▶ **任务要求**
统计下面各行中含有字符串“coordinates”的行数，只写出这个数字。

——————————

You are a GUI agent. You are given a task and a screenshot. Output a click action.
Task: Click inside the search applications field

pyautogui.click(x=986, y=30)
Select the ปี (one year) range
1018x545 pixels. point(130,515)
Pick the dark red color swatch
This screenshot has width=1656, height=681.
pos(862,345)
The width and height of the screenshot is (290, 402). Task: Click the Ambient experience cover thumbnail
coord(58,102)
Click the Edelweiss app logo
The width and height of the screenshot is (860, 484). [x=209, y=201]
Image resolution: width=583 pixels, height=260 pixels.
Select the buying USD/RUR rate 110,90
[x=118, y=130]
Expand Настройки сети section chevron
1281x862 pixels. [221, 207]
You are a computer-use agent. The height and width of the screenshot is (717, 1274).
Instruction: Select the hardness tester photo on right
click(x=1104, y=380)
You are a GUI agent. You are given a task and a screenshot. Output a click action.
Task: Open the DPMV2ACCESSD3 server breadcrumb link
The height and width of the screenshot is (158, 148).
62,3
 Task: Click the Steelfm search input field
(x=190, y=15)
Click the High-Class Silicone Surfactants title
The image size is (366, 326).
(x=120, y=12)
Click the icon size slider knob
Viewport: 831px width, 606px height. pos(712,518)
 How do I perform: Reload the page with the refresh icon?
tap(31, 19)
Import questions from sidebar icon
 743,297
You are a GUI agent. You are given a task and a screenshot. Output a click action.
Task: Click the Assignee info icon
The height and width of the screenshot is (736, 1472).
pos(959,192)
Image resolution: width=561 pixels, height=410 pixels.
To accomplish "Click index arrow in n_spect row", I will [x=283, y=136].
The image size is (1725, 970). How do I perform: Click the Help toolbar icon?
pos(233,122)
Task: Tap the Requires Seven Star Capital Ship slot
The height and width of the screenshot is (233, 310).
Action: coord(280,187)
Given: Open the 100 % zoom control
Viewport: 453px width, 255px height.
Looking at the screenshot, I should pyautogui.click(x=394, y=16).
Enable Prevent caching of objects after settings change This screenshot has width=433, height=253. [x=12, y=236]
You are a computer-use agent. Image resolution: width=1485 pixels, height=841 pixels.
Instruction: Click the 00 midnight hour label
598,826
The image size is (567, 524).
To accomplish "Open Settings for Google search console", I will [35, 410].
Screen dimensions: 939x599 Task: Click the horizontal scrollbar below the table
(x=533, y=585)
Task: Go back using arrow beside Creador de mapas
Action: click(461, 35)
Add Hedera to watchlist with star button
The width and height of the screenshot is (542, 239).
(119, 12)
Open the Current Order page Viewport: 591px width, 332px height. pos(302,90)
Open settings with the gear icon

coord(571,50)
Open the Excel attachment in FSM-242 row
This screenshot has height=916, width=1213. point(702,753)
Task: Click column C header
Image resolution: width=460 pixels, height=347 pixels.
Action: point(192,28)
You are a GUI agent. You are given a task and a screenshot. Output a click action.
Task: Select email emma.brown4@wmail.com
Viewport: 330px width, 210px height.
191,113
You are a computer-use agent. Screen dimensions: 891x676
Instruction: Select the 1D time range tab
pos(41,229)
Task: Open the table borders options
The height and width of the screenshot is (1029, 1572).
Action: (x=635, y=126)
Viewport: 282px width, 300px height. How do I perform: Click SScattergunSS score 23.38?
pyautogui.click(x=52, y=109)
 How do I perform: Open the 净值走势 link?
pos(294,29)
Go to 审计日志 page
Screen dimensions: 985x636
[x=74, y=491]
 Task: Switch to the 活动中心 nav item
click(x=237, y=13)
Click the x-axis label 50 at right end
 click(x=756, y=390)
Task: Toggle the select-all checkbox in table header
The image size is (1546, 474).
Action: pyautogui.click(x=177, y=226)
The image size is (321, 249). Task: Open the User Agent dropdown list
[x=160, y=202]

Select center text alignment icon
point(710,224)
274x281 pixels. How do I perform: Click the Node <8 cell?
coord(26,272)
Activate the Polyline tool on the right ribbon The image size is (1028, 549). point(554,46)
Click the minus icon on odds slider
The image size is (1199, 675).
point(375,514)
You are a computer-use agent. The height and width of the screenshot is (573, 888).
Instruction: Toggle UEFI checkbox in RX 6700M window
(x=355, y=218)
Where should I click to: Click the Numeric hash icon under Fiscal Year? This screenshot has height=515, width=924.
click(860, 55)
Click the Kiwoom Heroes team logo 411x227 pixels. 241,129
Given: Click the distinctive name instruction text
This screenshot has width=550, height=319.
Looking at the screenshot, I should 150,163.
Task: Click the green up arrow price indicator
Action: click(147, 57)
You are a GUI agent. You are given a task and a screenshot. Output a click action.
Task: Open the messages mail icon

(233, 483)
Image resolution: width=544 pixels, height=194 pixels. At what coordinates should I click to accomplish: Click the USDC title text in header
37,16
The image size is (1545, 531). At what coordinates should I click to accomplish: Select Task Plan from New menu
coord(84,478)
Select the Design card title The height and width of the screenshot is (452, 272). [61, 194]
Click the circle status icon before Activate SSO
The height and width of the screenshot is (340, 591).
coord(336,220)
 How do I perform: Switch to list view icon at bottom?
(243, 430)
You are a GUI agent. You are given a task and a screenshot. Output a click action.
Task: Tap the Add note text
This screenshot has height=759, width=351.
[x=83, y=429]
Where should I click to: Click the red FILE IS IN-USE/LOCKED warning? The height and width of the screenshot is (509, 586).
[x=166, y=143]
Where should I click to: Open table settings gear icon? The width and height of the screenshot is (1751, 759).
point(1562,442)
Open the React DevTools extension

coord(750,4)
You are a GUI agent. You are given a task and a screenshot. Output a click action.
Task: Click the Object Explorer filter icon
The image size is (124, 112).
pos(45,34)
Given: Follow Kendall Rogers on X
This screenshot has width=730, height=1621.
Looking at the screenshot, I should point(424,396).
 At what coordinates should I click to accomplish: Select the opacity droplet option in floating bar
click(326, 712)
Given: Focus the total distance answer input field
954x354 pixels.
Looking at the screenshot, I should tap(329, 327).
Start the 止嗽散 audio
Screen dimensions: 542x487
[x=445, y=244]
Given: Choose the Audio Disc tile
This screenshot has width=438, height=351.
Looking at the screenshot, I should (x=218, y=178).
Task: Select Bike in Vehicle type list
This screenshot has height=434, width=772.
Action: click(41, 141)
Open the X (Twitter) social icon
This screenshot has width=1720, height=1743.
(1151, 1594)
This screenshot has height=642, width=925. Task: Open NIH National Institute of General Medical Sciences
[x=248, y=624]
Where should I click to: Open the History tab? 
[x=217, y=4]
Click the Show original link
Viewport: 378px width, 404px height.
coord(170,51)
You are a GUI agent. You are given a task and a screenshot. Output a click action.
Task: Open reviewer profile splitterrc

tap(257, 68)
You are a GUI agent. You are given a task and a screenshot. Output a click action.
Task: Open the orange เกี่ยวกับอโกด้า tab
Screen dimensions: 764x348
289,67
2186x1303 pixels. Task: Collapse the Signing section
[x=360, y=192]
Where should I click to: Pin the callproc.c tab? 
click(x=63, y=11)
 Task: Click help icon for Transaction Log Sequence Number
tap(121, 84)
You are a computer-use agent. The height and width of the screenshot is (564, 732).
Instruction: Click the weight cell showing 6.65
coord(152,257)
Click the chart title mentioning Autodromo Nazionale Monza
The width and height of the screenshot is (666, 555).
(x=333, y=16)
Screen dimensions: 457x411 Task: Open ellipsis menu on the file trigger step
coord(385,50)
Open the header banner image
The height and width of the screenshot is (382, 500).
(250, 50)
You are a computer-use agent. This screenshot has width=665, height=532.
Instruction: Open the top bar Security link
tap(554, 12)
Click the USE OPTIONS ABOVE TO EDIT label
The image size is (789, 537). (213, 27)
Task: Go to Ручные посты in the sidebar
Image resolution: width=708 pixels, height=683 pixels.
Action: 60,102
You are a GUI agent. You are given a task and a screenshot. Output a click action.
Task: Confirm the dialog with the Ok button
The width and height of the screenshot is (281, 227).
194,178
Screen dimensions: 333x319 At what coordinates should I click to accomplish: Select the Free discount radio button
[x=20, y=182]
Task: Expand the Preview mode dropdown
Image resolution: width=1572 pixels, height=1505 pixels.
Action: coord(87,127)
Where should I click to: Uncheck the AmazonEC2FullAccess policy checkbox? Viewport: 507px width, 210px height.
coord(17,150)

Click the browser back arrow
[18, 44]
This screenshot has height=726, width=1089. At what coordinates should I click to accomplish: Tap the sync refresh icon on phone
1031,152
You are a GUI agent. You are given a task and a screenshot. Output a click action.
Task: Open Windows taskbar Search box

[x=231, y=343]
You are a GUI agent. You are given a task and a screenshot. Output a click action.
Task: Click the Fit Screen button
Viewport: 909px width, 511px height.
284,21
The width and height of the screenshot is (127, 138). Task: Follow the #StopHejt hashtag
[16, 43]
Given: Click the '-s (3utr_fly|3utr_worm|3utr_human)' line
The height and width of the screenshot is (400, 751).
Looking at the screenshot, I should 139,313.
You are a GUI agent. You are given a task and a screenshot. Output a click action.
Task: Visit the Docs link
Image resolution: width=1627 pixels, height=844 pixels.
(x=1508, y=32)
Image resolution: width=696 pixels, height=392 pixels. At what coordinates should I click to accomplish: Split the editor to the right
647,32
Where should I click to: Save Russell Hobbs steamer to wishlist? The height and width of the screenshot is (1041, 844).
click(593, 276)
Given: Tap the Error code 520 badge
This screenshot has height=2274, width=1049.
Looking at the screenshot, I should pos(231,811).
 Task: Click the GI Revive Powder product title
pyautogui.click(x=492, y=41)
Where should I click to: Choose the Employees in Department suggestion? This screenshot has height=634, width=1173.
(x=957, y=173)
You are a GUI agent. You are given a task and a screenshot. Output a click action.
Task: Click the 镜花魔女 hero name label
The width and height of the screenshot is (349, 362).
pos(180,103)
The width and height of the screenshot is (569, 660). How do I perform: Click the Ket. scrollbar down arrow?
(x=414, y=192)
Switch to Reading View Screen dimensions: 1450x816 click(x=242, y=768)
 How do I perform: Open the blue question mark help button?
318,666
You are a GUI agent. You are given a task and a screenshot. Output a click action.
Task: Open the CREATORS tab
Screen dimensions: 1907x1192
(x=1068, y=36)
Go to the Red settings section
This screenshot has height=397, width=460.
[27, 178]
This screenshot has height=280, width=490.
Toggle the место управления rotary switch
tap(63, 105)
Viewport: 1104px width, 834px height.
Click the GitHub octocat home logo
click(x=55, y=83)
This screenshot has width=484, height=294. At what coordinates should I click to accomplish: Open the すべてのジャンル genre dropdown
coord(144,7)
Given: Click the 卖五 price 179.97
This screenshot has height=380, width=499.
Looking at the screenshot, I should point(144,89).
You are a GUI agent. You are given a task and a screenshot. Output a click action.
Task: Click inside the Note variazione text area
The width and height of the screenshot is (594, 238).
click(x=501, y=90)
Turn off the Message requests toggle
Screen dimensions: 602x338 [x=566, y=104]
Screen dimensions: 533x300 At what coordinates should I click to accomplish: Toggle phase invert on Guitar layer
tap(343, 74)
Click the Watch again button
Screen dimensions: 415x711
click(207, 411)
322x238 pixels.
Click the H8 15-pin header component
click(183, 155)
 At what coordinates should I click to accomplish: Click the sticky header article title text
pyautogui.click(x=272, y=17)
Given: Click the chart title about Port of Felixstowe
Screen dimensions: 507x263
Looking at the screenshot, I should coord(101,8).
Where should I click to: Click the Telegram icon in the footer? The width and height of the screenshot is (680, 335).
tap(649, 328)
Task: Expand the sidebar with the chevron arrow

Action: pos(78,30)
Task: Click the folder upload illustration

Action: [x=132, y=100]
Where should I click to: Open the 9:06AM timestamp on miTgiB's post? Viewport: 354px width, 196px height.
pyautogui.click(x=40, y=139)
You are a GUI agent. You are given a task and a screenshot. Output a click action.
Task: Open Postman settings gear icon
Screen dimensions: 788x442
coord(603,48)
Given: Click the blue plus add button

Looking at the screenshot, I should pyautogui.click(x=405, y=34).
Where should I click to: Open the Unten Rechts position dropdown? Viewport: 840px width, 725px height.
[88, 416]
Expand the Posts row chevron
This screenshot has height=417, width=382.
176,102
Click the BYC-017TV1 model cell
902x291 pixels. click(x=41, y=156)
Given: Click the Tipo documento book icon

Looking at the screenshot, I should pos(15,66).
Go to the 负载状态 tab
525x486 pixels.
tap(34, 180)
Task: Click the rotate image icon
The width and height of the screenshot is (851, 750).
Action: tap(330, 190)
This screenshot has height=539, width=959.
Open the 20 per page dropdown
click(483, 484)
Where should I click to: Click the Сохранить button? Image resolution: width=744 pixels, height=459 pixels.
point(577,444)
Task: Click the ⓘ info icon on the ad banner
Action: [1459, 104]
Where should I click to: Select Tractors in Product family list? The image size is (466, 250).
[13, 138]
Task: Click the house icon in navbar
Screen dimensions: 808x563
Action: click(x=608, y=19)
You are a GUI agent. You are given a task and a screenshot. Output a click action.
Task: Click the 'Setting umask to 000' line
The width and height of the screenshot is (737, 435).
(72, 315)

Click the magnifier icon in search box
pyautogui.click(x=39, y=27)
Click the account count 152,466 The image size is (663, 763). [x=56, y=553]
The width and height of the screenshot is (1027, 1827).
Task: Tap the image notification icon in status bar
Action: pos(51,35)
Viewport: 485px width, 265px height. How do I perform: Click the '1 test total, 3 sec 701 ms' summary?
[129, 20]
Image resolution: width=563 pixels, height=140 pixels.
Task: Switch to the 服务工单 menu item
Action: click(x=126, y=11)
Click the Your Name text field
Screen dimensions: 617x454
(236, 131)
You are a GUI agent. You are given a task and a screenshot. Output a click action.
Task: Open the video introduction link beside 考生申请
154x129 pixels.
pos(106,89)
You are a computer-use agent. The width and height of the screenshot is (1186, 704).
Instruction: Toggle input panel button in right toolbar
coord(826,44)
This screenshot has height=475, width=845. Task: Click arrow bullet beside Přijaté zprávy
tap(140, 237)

——————————

▶ **最终答案**
9